Aim of the exercise
Reproduce all of the records below line for line, changing nothing.

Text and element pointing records

☆ ☆ ☆ ☆ ☆

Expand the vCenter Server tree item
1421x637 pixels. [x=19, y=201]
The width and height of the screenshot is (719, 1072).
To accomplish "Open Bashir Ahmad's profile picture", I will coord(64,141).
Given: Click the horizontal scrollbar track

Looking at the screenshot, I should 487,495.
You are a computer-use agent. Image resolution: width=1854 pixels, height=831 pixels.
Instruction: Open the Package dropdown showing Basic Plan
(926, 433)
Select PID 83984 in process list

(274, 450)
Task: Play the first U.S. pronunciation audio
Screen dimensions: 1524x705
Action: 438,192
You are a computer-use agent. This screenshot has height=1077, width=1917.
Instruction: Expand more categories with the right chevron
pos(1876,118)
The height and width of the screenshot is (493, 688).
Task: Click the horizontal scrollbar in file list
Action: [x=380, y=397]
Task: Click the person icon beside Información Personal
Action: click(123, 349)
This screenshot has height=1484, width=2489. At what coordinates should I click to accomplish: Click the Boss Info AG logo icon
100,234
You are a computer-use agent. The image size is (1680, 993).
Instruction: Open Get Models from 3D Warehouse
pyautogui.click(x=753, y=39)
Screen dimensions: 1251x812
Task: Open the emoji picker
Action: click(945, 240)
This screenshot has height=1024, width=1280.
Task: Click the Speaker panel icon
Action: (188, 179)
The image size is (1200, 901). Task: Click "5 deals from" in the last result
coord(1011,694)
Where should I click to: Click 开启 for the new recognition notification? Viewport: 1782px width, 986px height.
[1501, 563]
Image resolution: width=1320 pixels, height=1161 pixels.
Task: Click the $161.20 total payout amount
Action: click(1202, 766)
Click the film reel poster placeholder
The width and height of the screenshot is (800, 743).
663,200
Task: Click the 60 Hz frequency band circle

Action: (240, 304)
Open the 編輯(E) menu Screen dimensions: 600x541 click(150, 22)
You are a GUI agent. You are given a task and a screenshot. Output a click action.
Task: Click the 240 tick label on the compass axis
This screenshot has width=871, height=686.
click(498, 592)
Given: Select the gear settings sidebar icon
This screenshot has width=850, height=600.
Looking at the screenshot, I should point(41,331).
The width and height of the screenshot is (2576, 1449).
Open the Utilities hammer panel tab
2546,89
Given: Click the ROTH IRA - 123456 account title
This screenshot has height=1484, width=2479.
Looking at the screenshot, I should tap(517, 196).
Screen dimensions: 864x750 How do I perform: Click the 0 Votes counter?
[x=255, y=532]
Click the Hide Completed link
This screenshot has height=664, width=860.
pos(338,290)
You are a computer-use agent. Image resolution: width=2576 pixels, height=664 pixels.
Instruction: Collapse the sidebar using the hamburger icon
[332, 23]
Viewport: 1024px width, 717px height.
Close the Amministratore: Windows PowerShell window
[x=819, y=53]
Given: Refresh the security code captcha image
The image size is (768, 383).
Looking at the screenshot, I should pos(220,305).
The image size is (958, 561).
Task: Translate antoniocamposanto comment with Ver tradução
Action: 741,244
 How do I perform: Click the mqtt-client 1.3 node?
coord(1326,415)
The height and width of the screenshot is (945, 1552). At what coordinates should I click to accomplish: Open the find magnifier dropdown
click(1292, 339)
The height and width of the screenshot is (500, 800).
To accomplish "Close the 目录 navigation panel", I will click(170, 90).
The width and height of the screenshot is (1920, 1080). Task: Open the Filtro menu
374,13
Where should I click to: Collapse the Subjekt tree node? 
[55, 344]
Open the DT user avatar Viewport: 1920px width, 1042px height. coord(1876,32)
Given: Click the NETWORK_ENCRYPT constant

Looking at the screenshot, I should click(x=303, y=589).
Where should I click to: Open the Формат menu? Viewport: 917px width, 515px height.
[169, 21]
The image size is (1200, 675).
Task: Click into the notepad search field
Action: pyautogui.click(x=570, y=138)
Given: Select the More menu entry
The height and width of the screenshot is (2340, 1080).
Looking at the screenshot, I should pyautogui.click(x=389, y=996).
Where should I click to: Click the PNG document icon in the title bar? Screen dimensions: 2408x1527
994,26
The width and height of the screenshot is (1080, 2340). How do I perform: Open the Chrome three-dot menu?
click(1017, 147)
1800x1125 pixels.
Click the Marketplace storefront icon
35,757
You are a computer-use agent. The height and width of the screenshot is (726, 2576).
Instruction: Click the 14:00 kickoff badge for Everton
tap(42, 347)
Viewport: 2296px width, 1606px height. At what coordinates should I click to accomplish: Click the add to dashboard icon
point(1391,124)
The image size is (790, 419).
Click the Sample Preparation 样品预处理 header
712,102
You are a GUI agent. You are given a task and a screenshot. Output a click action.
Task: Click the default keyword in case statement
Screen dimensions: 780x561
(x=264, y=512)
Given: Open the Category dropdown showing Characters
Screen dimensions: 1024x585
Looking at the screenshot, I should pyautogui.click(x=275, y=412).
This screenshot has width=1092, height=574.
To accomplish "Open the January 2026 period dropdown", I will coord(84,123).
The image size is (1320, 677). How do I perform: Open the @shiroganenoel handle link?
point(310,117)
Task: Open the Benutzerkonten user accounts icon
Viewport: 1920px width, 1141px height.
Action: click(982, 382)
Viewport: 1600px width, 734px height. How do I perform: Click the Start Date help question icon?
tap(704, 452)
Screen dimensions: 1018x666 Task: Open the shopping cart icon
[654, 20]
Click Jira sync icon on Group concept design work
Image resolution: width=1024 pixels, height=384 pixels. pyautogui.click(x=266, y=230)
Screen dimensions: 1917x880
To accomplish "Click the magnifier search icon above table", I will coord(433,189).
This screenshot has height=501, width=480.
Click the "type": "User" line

☆ ☆ ☆ ☆ ☆

Complete output
Expand the vCenter Server tree item
1421x637 pixels. [x=19, y=201]
The width and height of the screenshot is (719, 1072).
To accomplish "Open Bashir Ahmad's profile picture", I will coord(64,141).
Given: Click the horizontal scrollbar track

Looking at the screenshot, I should 487,495.
You are a computer-use agent. Image resolution: width=1854 pixels, height=831 pixels.
Instruction: Open the Package dropdown showing Basic Plan
(926, 433)
Select PID 83984 in process list

(274, 450)
Task: Play the first U.S. pronunciation audio
Screen dimensions: 1524x705
Action: 438,192
You are a computer-use agent. This screenshot has height=1077, width=1917.
Instruction: Expand more categories with the right chevron
pos(1876,118)
The height and width of the screenshot is (493, 688).
Task: Click the horizontal scrollbar in file list
Action: [x=380, y=397]
Task: Click the person icon beside Información Personal
Action: click(123, 349)
This screenshot has height=1484, width=2489. At what coordinates should I click to accomplish: Click the Boss Info AG logo icon
100,234
You are a computer-use agent. The image size is (1680, 993).
Instruction: Open Get Models from 3D Warehouse
pyautogui.click(x=753, y=39)
Screen dimensions: 1251x812
Task: Open the emoji picker
Action: click(945, 240)
This screenshot has height=1024, width=1280.
Task: Click the Speaker panel icon
Action: (188, 179)
The image size is (1200, 901). Task: Click "5 deals from" in the last result
coord(1011,694)
Where should I click to: Click 开启 for the new recognition notification? Viewport: 1782px width, 986px height.
[1501, 563]
Image resolution: width=1320 pixels, height=1161 pixels.
Task: Click the $161.20 total payout amount
Action: click(1202, 766)
Click the film reel poster placeholder
The width and height of the screenshot is (800, 743).
663,200
Task: Click the 60 Hz frequency band circle

Action: (240, 304)
Open the 編輯(E) menu Screen dimensions: 600x541 click(150, 22)
You are a GUI agent. You are given a task and a screenshot. Output a click action.
Task: Click the 240 tick label on the compass axis
This screenshot has width=871, height=686.
click(498, 592)
Given: Select the gear settings sidebar icon
This screenshot has width=850, height=600.
Looking at the screenshot, I should point(41,331).
The width and height of the screenshot is (2576, 1449).
Open the Utilities hammer panel tab
2546,89
Given: Click the ROTH IRA - 123456 account title
This screenshot has height=1484, width=2479.
Looking at the screenshot, I should tap(517, 196).
Screen dimensions: 864x750 How do I perform: Click the 0 Votes counter?
[x=255, y=532]
Click the Hide Completed link
This screenshot has height=664, width=860.
pos(338,290)
You are a computer-use agent. Image resolution: width=2576 pixels, height=664 pixels.
Instruction: Collapse the sidebar using the hamburger icon
[332, 23]
Viewport: 1024px width, 717px height.
Close the Amministratore: Windows PowerShell window
[x=819, y=53]
Given: Refresh the security code captcha image
The image size is (768, 383).
Looking at the screenshot, I should pos(220,305).
The image size is (958, 561).
Task: Translate antoniocamposanto comment with Ver tradução
Action: 741,244
 How do I perform: Click the mqtt-client 1.3 node?
coord(1326,415)
The height and width of the screenshot is (945, 1552). At what coordinates should I click to accomplish: Open the find magnifier dropdown
click(1292, 339)
The height and width of the screenshot is (500, 800).
To accomplish "Close the 目录 navigation panel", I will click(170, 90).
The width and height of the screenshot is (1920, 1080). Task: Open the Filtro menu
374,13
Where should I click to: Collapse the Subjekt tree node? 
[55, 344]
Open the DT user avatar Viewport: 1920px width, 1042px height. coord(1876,32)
Given: Click the NETWORK_ENCRYPT constant

Looking at the screenshot, I should click(x=303, y=589).
Where should I click to: Open the Формат menu? Viewport: 917px width, 515px height.
[169, 21]
The image size is (1200, 675).
Task: Click into the notepad search field
Action: pyautogui.click(x=570, y=138)
Given: Select the More menu entry
The height and width of the screenshot is (2340, 1080).
Looking at the screenshot, I should pyautogui.click(x=389, y=996).
Where should I click to: Click the PNG document icon in the title bar? Screen dimensions: 2408x1527
994,26
The width and height of the screenshot is (1080, 2340). How do I perform: Open the Chrome three-dot menu?
click(1017, 147)
1800x1125 pixels.
Click the Marketplace storefront icon
35,757
You are a computer-use agent. The height and width of the screenshot is (726, 2576).
Instruction: Click the 14:00 kickoff badge for Everton
tap(42, 347)
Viewport: 2296px width, 1606px height. At what coordinates should I click to accomplish: Click the add to dashboard icon
point(1391,124)
The image size is (790, 419).
Click the Sample Preparation 样品预处理 header
712,102
You are a GUI agent. You are given a task and a screenshot. Output a click action.
Task: Click the default keyword in case statement
Screen dimensions: 780x561
(x=264, y=512)
Given: Open the Category dropdown showing Characters
Screen dimensions: 1024x585
Looking at the screenshot, I should pyautogui.click(x=275, y=412).
This screenshot has width=1092, height=574.
To accomplish "Open the January 2026 period dropdown", I will coord(84,123).
The image size is (1320, 677). How do I perform: Open the @shiroganenoel handle link?
point(310,117)
Task: Open the Benutzerkonten user accounts icon
Viewport: 1920px width, 1141px height.
Action: click(982, 382)
Viewport: 1600px width, 734px height. How do I perform: Click the Start Date help question icon?
tap(704, 452)
Screen dimensions: 1018x666 Task: Open the shopping cart icon
[654, 20]
Click Jira sync icon on Group concept design work
Image resolution: width=1024 pixels, height=384 pixels. pyautogui.click(x=266, y=230)
Screen dimensions: 1917x880
To accomplish "Click the magnifier search icon above table", I will coord(433,189).
This screenshot has height=501, width=480.
Click the "type": "User" line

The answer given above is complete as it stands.